Dataset content:
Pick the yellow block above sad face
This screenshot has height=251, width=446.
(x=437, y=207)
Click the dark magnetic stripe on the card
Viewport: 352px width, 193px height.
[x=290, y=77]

Directions:
Can you reproduce the listing above line for line, changing nothing?

Finished task:
Pick the yellow block above sad face
This screenshot has height=251, width=446.
(x=437, y=207)
Click the dark magnetic stripe on the card
Viewport: 352px width, 193px height.
[x=290, y=77]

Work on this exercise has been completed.